Plaintiff's coinsurance based upon the DRG Rate would have been only $ 741.76.
These calculations indicate that coinsurance calculated based upon the total amount would result in plaintiff overpaying the hospital by $ 78.55.
Defendant argues that since plaintiff actually only paid $ 341.00, plaintiff suffered no monetary damages.
Defendant also points out that even if there were damages, the damages would only amount to $ 29.46. Defendant calculated this figure by comparing 20% of the portion of the total bill to which coinsurance was applicable, $ 1722.65, to 20% of the same portion of the DRG Rate, $ 1557.54. The logic of these calculations is not immediately apparent. However, a determination of whether or not plaintiff has suffered actual damages is not necessary.
Clearly in order to recover compensatory damages plaintiff must prove that he suffered such damages. However, lack of such damages is not fatal to his claim. In addition to seeking restitution for overpayments, plaintiff seeks declaratory, injunctive and other equitable relief. Accordingly, summary judgment for the defendant on this ground is inappropriate.
C. Exhaustion of Administrative Remedies
ERISA requires that every benefit plan provide notice in writing of any denial of a claim and the reasons for such denial. 29 U.S.C. § 1133. Further, the plan must provide for a reasonable opportunity for review of the denial.

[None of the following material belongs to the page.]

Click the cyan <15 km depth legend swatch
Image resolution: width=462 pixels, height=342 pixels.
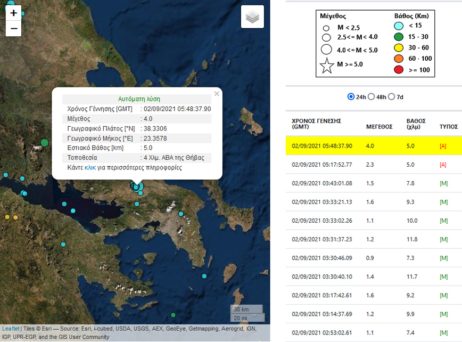[x=399, y=26]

Id. ; 29 C.F.R. § 2560.503-1(e)-(h). Exhaustion of the administrative appeal process set forth by the ERISA plan is a prerequisite to judicial review. Kennedy v. Empire Blue Cross & Blue Shield, 989 F.2d 588, 594 (2d Cir. 1993).
The EOB provided by Blue Cross to plaintiff plainly states that an appeal from a denial of benefits must be submitted in writing within 60 days. Blue Cross argues that plaintiff failed to submit an appeal within 60 days, and ...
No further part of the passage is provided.